Extract to read:

--- --- ---

Discrete Math Problems: IX Probability Mass Functions
Probability Mass Functions
- A box contains $N$ balls labeled $1,2,\dots,N$. One ball is selected uniformly at random. Let $X$ denote the label of the selected ball. Find the PMF, CDF, expected value, and variance of $X$.
Since the total sum of all probabilities must equal \(1\) and each label is equally likely to be selected, the uniform PMF of \(X\) written \(P:\{1,\ldots,N\}\to[0,1]\) is defined by: $ P(x)=\frac1N $ for all \(x\in\{1,\ldots,N\}\).
The CDF of \(X\) is \(F_X:\mathbb{R}\to[0,1]\) defined by $ F_X(x)=P(X\le x) $ for all \(x\in\mathbb{R}\). If \(1\le x < N\), then exactly \(\lfloor x \rfloor\) labels satisfy \(X\le x\). Since each label has probability \(\frac1N\), $ F_X(x)=\frac{\lfloor x \rfloor}{N}. $ If \(x<1\), then no labels satisfy \(X\le x\), so $ F_X(x)=0. $ If \(x\ge N\), then all \(N\) labels satisfy \(X\le x\), so $ F_X(x)=1. $ Therefore, the uniform CDF of \(X\) is defined as:
\[ F_X(x)= \begin{cases} 0 & \text{if } x < 1\\[6pt] \dfrac{\lfloor x \rfloor}{N} & \text{if } 1 \le x < N\\[6pt] 1 & \text{if } x \ge N \end{cases} \]
The expected value of \(X\) is $ E[X] = \sum_{x=1}^{N} xP(x). $ Since $ P(x)=\dfrac1N $ for all \(x\in\{1,\dots,N\}\), $ E[X] = \dfrac1N\sum_{x=1}^{N} x. $ Using the triangle number summation $ 1+2+\cdots+N=\dfrac{N(N+1)}{2}, $ one obtains $ E[X] = \dfrac1N\cdot\dfrac{N(N+1)}{2} = \dfrac{N+1}{2}. $
The variance of \(X\) is defined by $ \operatorname{Var}(X) = E[X^2]-(E[X])^2. $ First compute $ E[X^2] = \sum_{x=1}^{N} x^2P(x). $ Since $ P(x)=\dfrac1N $ for all \(x\in\{1,\dots,N\}\), $ E[X^2] = \dfrac1N\sum_{x=1}^{N} x^2. $ Using the square number summation $ \sum_{x=1}^{N} x^2 = \dfrac{N(N+1)(2N+1)}{6}, $ one obtains $ E[X^2] = \dfrac1N\cdot\dfrac{N(N+1)(2N+1)}{6} = \dfrac{(N+1)(2N+1)}{6}. $ Since $ E[X]=\dfrac{N+1}{2}, $ the variance is $ \operatorname{Var}(X) = \dfrac{(N+1)(2N+1)}{6} - \left(\dfrac{N+1}{2}\right)^2. $ Simplifying, $ \operatorname{Var}(X) = \dfrac{(N+1)(2N+1)}{6} - \dfrac{(N+1)^2}{4} = \dfrac{N^2-1}{12}. $
-
A box contains $N$ balls, of which $K$ are red. One ball is selected uniformly at random. Let $X$ be the number of red balls selected. Find the PMF, CDF, expected value, and variance of $X$.

--- --- ---

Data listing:
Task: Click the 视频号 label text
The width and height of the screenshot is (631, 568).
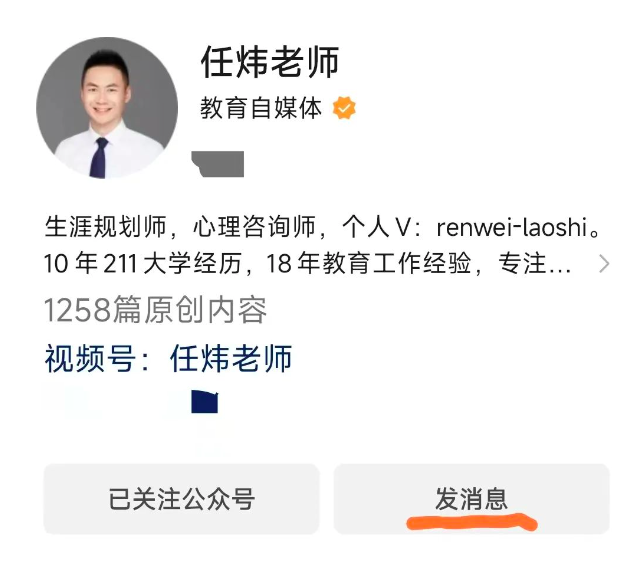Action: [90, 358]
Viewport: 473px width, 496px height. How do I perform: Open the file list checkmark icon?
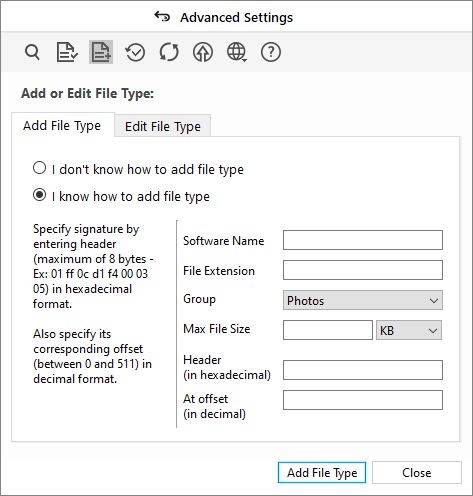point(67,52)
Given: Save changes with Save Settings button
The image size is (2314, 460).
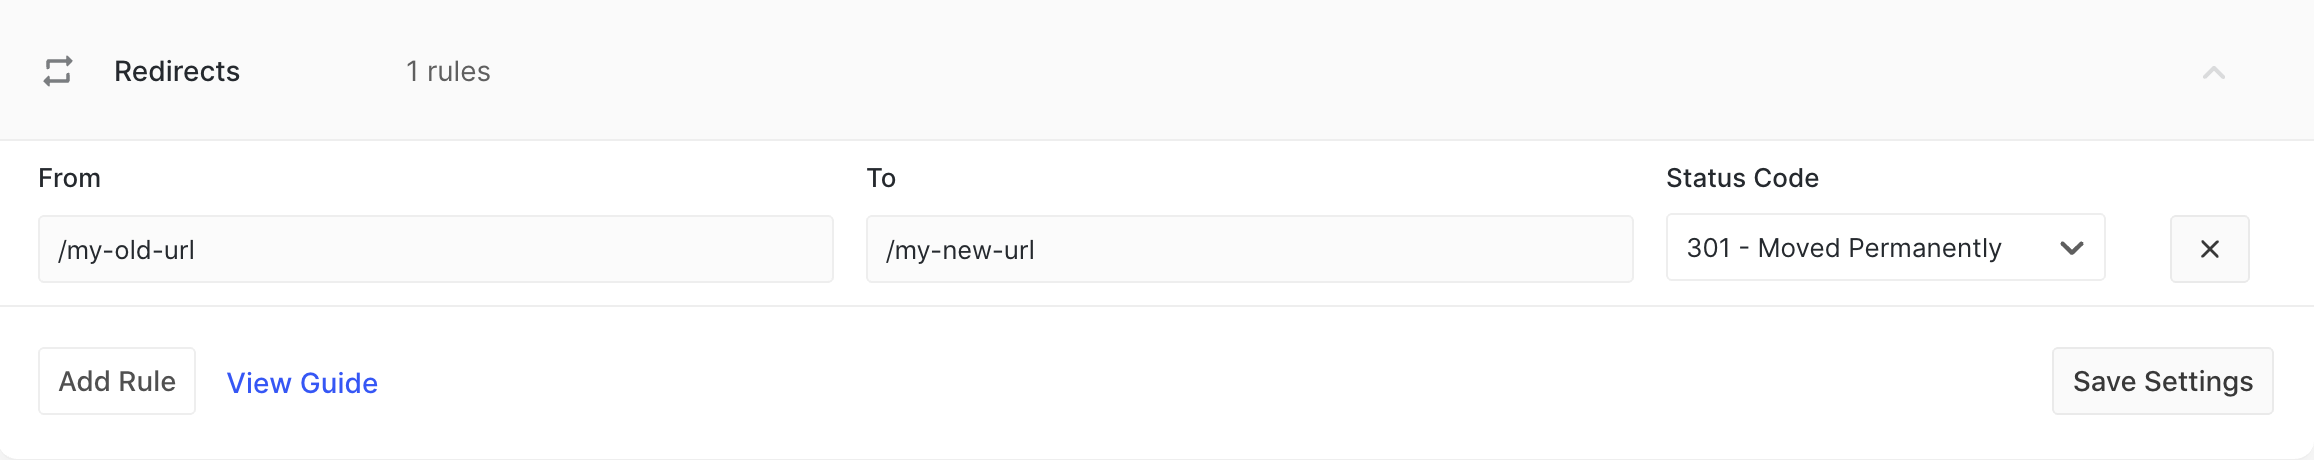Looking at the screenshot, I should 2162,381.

--- --- ---

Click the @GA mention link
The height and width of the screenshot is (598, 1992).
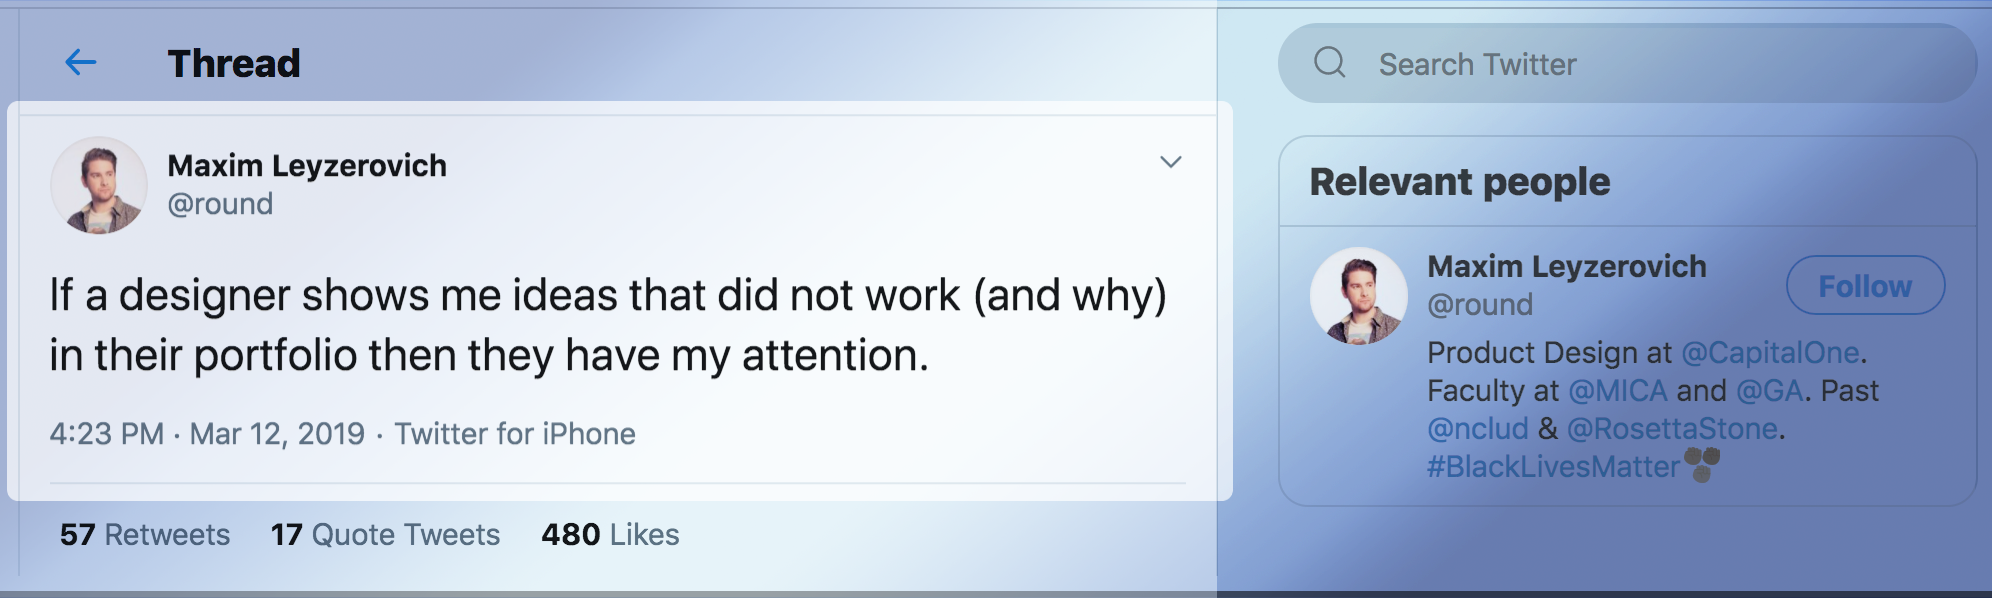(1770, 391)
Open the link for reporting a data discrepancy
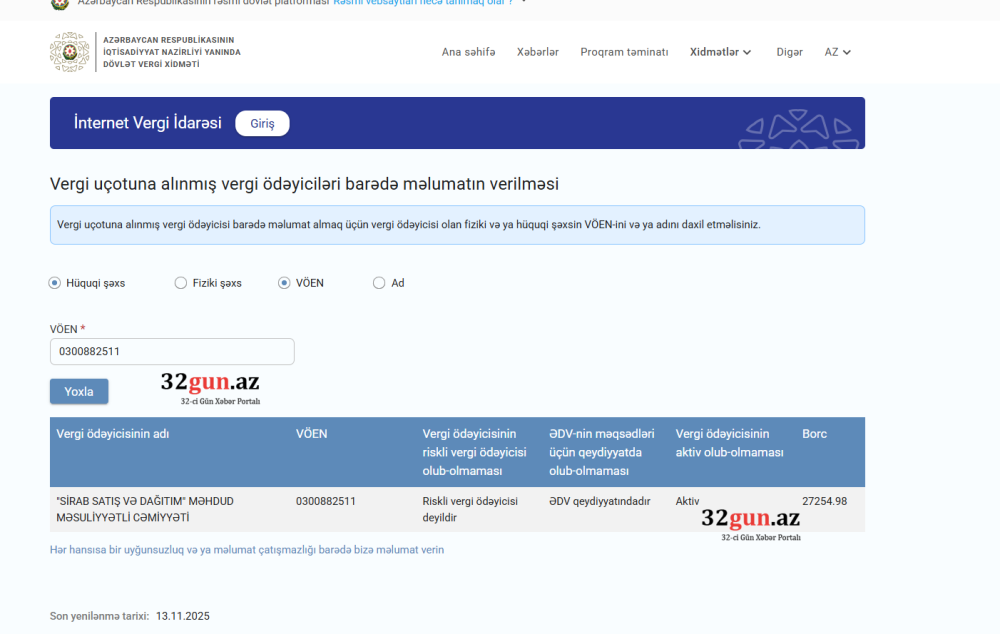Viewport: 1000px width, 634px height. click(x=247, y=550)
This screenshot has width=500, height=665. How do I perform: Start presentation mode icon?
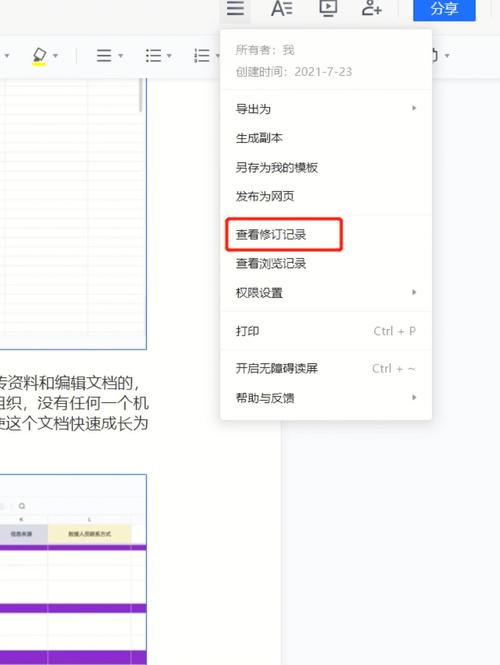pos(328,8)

--- --- ---

What is asked: Render into Spanish the sentence "Let $X$ denote the label of the selected ball." from the text on probability mass functions.

Reply: Sea $X$ la etiqueta de la bola seleccionada.